Activity list |
• 1. In the article on Asian equity valuations, what has held back domestic economic recoveries in some countries?
• 2. Condense the paragraph beginning "Asian equity markets struggled for much of 2021" from the article on Asian equity valuations into a short bulleted list that keeps its main facts.
• 3. Continue the article on Asian equity valuations from the point where it ends.

Document section |
Start of Block
27 May 2022

  Invesco

Invesco: Asian equity markets are trading at their biggest discount in over a decade

View Factsheets: Invesco Asian Fund (UK)

While Asian equity markets are trading at their biggest discount to world markets in over a decade, there are big valuation discrepancies between and within markets and sectors. As active investors with a contrarian approach, this gives us scope to lean into areas of excessive pessimism, while avoiding frothy areas of the market.

Asian equity markets struggled for much of 2021, with exports growth slowing after a strong initial recovery from the pandemic and China-related concerns denting investor sentiment. The slow rollout of vaccination programmes in some countries has been a drag on the domestic economic recoveries, particularly as new Covid variants emerged.

Yet, conditions have started to normalise, and looking forward we find reasons to be optimistic, particularly given the wide discount that Asia currently trades at relative to world markets.

Figure 1. MSCI Asia Pacific ex Japan index vs. MSCI World in terms of price/book

Source: Refinitiv, February 2022.

Valuation discrepancies between and within markets and sectors also remain wide (as can be seen in the chart below), with scope to lean into areas of excessive pessimism, while avoiding frothy areas of the market.

We are wary of investment narratives which rely on a cyclical recovery being extrapolated too far forward, as we saw with some of 2020’s Covid-beneficiaries and China.

Exuberance towards China has given way to disappointment and pessimism, and a much more favourable risk premium is now being offered to investors as we enter 2022. Meanwhile, South-East Asian markets have been relatively weak, which we feel underappreciates their re-opening potential.  

Figure 2. Asia valuations by country

Source: Refinitiv, MSCI data to 31 March 2022. Ranked by highest to lowest valuation gap vs 10y average.
End of Block
Dataset entries |
Start of Block
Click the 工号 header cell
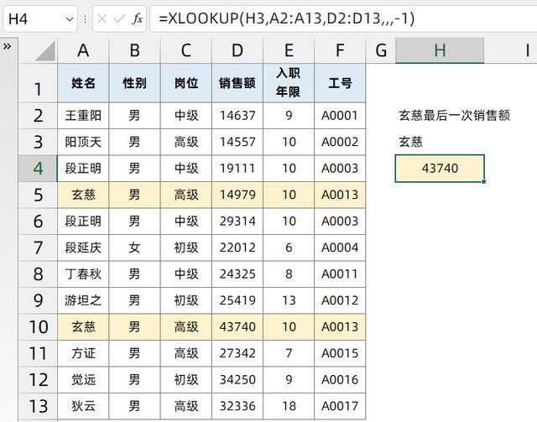The width and height of the screenshot is (537, 422). pos(340,84)
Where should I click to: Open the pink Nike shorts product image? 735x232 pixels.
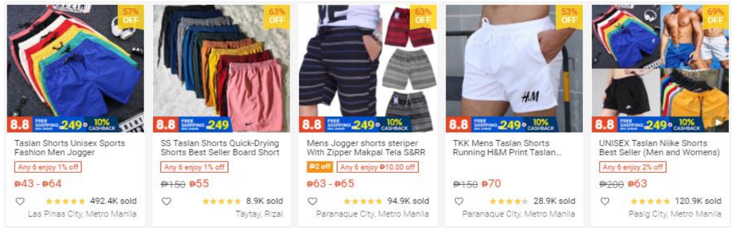[221, 68]
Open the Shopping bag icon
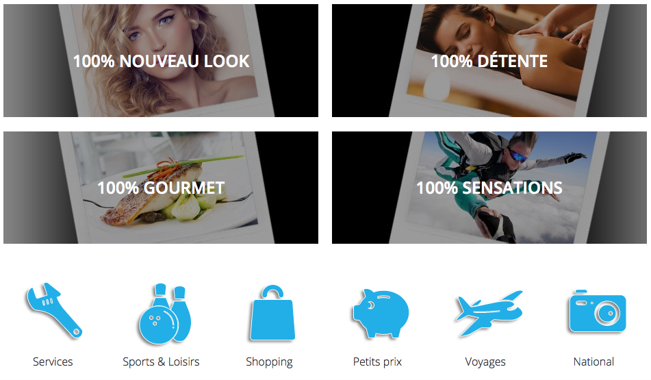 click(x=272, y=313)
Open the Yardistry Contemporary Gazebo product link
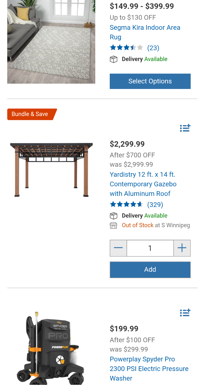205x391 pixels. [x=143, y=184]
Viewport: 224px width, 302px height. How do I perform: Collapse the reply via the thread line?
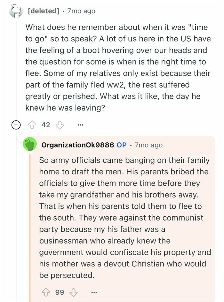[x=30, y=224]
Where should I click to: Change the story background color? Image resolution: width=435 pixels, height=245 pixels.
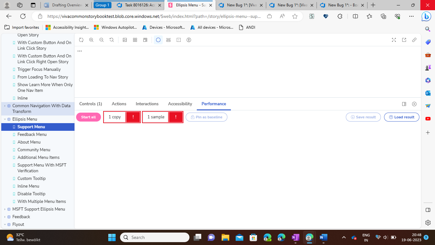point(125,40)
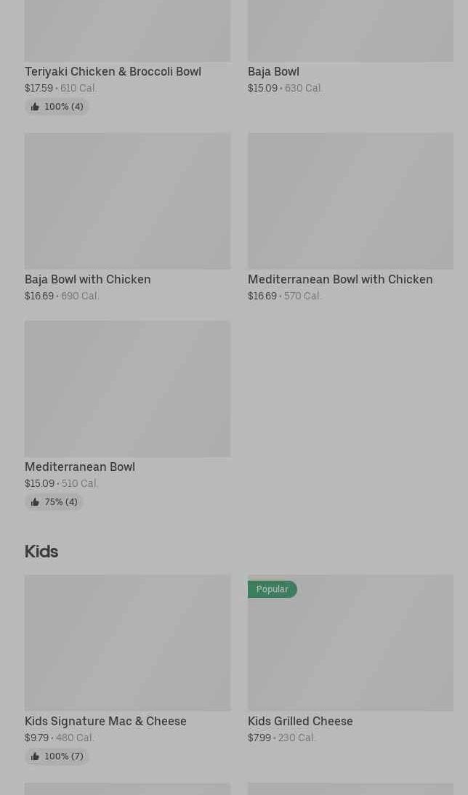The height and width of the screenshot is (795, 468).
Task: Click the Kids Grilled Cheese title
Action: click(x=300, y=721)
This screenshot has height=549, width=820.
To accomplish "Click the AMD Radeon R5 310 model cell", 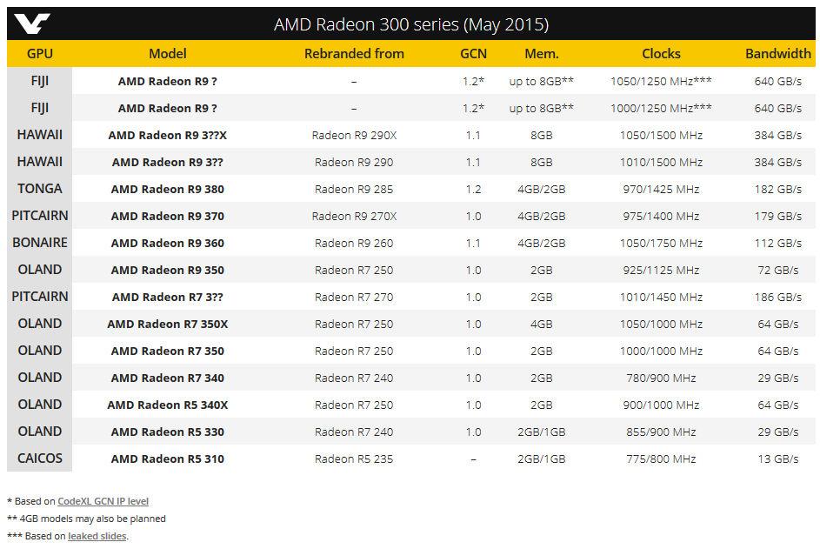I will [167, 459].
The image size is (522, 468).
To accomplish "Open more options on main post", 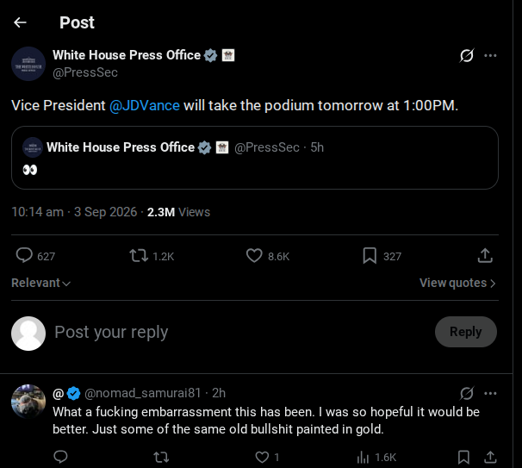I will [x=490, y=56].
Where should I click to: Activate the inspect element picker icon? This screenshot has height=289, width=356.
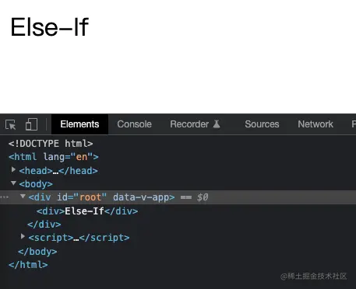coord(11,124)
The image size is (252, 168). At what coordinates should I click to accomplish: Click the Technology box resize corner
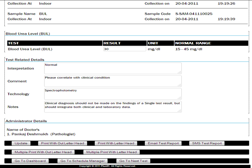click(x=179, y=98)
End of Block
Exercise results |
• 1. The slow rollout of vaccination programs, especially as new Covid variants emerged.

• 2.
- Asian equity markets struggled for much of 2021.
- Export growth slowed after a strong initial recovery from the pandemic.
- China-related concerns hurt investor sentiment.
- Slow vaccination rollouts in some countries held back domestic recoveries, particularly as new Covid variants emerged.

• 3.
With earnings having rebounded strongly in the initial phase of the pandemic recovery, it is reasonable to expect a more gradual uptrend from here. Supply chain disruption remains a feature of the post-Covid backdrop, with unmet demand likely to spill well into 2022. The services sector also has plenty of scope to recover as activity levels normalise.

On the other hand, inflationary pressures are likely to depress the operating margins of price takers and represent a headwind for downstream businesses. As markets digest these complexities and potential policy changes, there is plenty of opportunity for active stock pickers to capitalise on misunderstood, idiosyncratic opportunities.  

 

 

By William Lam, Co-Head & Fund manager

10 May 2022


Investment risks

The value of investments and any income will fluctuate (this may partly be the result of exchange rate fluctuations) and investors may not get back the full amount invested.

As a large portion of the strategy is invested in less developed countries, you should be prepared to accept significantly large fluctuations in value.

The strategy may use derivatives (complex instruments) in an attempt to reduce the overall risk of its investments, reduce the costs of investing and/or generate additional capital or income, although this may not be achieved. The use of such complex instruments may result in greater fluctuations of the value of a portfolio. The Manager, however, will ensure that the use of derivatives does not materially alter the overall risk profile of the strategy.